- **Instruções**
A: Transcreva da entrevista o trecho que começa em "Lembro-me de que" e prossegue até "difícil ser provedor?".
B: Enumere todas as pessoas mencionadas pelo nome na entrevista.

- **Texto citado**
——

Entrevista retirada do Público Online (excertos)
Daniel Okrent, 60 anos, foi o primeiro provedor dos leitores do New York Times, entre Dezembro de 2003 e Maio de 2005, depois de uma série de escândalos que abalaram a credibilidade do maior jornal norte-americano. Antes tinha desempenhado cargos de chefia em várias redacções, incluindo a revista Time. O PÚBLICO entrevistou-o na apresentação da edição portuguesa do seu livro, "O Provedor", onde junta uma série de crónicas escritas nessa função e reflecte também sobre acontecimentos da altura.
Tornou-se provedor do New York Times em Dezembro de 2003, depois do escândalo ocorrido com o jornalista Jason Blair (acusado de plágio e de fabricar factos e pessoas nas suas reportagens). Como é que se sentiu quando o convidaram?
Tinha-me reformado antecipadamente da revista Time, onde fui editor durante muitos anos, estava a começar a escrever um livro e não andava à procura de emprego. Quando me ligaram a perguntar, aceitei porque era o New York Times e porque iria ser o primeiro provedor, foi difícil dizer que não. Se fosse outro jornal qualquer ou se tivesse sido o terceiro ou quarto provedor, nunca o teria feito. Mas porque iria ter a oportunidade de ter um papel na definição do que este cargo seria, no jornal mais importante dos Estados Unidos e de língua inglesa a nível mundial, tive de dizer que sim.
Lembro-me de que me ofereceram o emprego numa sexta-feira e disse que lhes responderia na segunda, e eu e a minha mulher estávamos em Washington a visitar um amigo e fomos ao cinema. Não me lembro de nada do filme, porque só pensava: “Oh meu deus, como é que isto vai ser?” Porque sabia que as coisas iriam ser muito intensas.
Da forma como fala, é muito difícil ser provedor?
Ninguém telefona para dizer que está contente ou que gosta do que faz o jornal, quase só ouvimos comentários de pessoas zangadas. E depois o provedor chega ao pé de um repórter e diz: “Aquele artigo que escreveste na semana passada, não deixou as pessoas muito contentes, aqui está o que estava errado”. E isso também não o deixa contente. Por isso, não fazemos amigos nesta função. Daí a minha citação inicial no livro (risos): “Se te enforcarem hei-de lembrar-me de ti para sempre” (Humphrey Bogart em Relíquia Macabra).

——

- **Informação apresentada**
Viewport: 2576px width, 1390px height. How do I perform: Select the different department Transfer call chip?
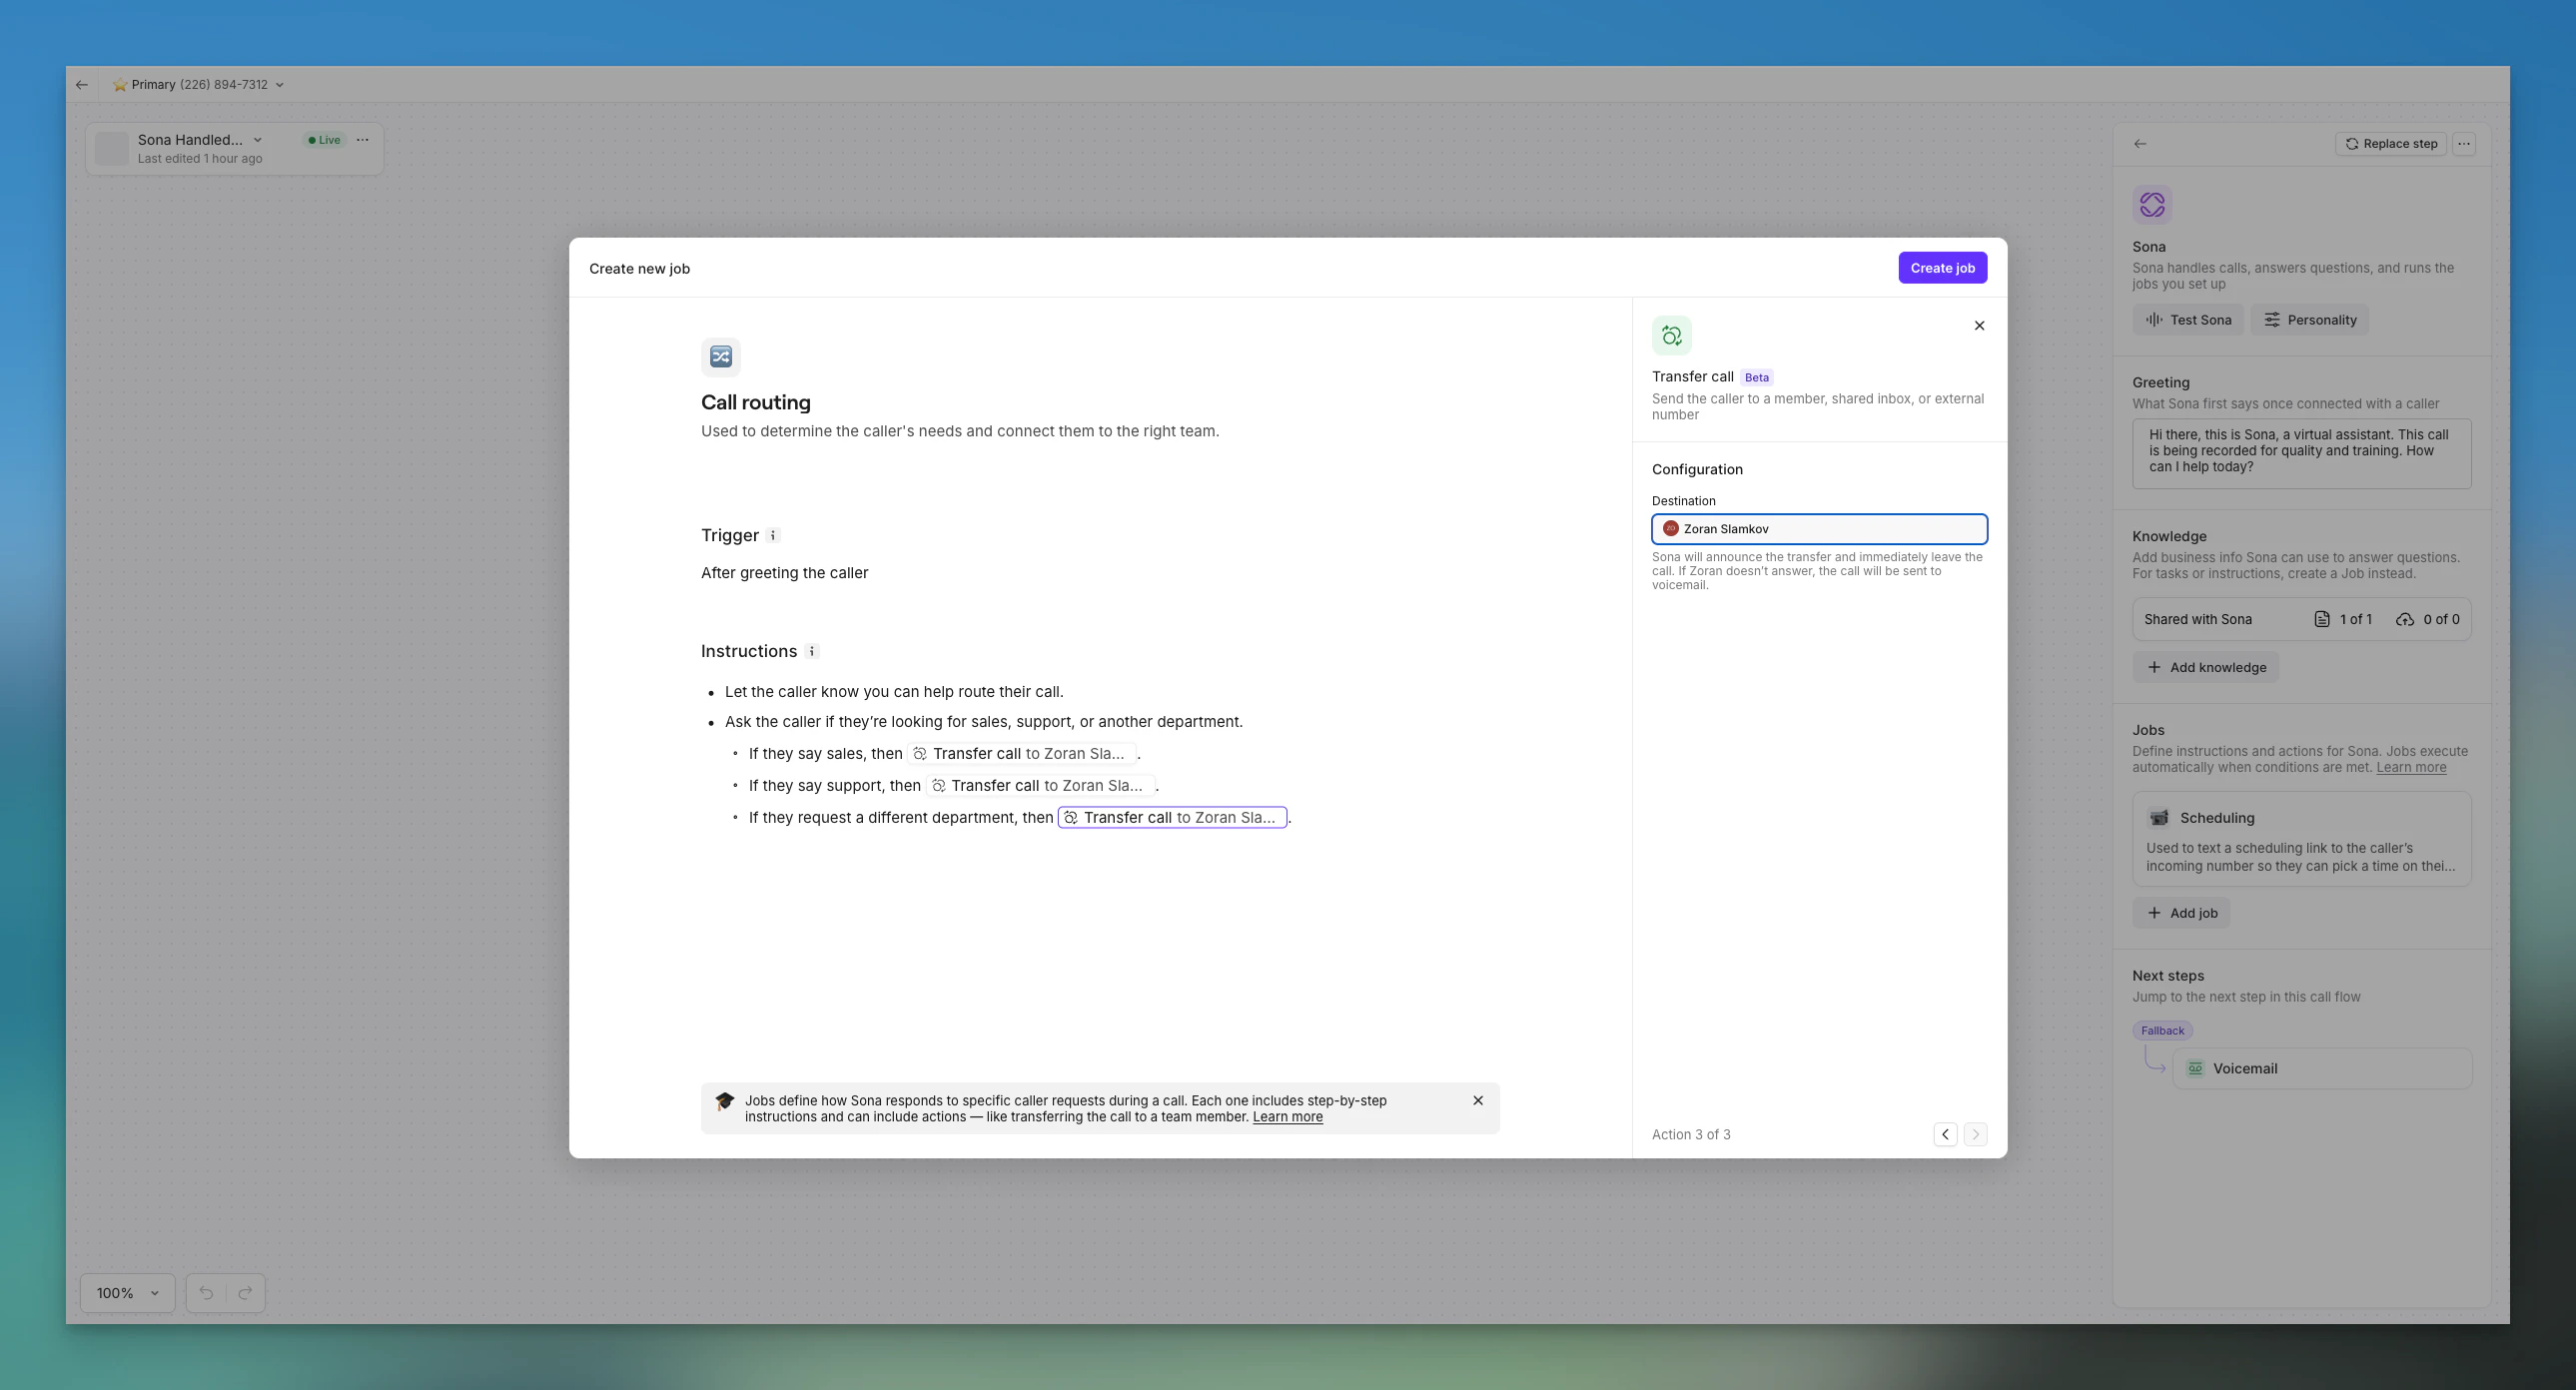(x=1172, y=818)
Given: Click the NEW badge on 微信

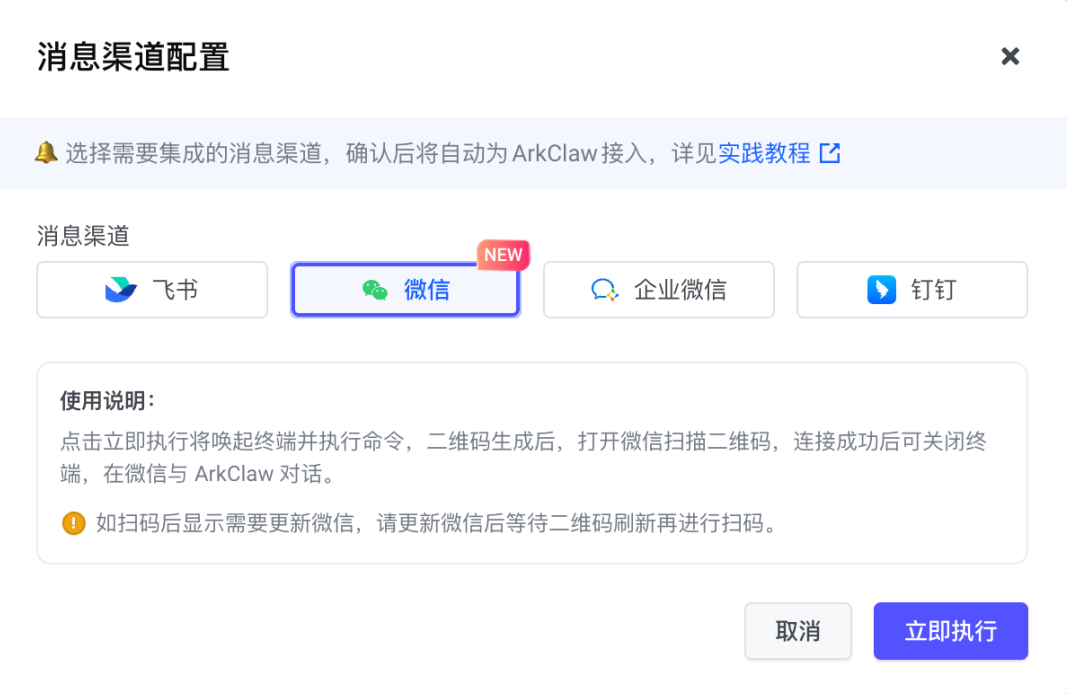Looking at the screenshot, I should 503,255.
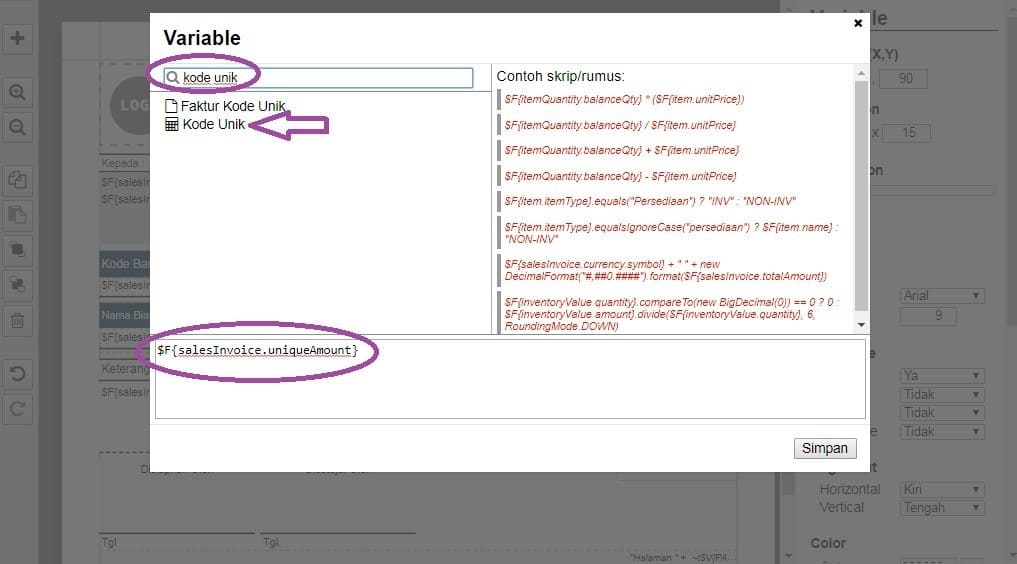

——

- **Resultados do exercício**
A:
Lembro-me de que me ofereceram o emprego numa sexta-feira e disse que lhes responderia na segunda, e eu e a minha mulher estávamos em Washington a visitar um amigo e fomos ao cinema. Não me lembro de nada do filme, porque só pensava: “Oh meu deus, como é que isto vai ser?” Porque sabia que as coisas iriam ser muito intensas.
Da forma como fala, é muito difícil ser provedor?

B:
Daniel Okrent
Jason Blair
Humphrey Bogart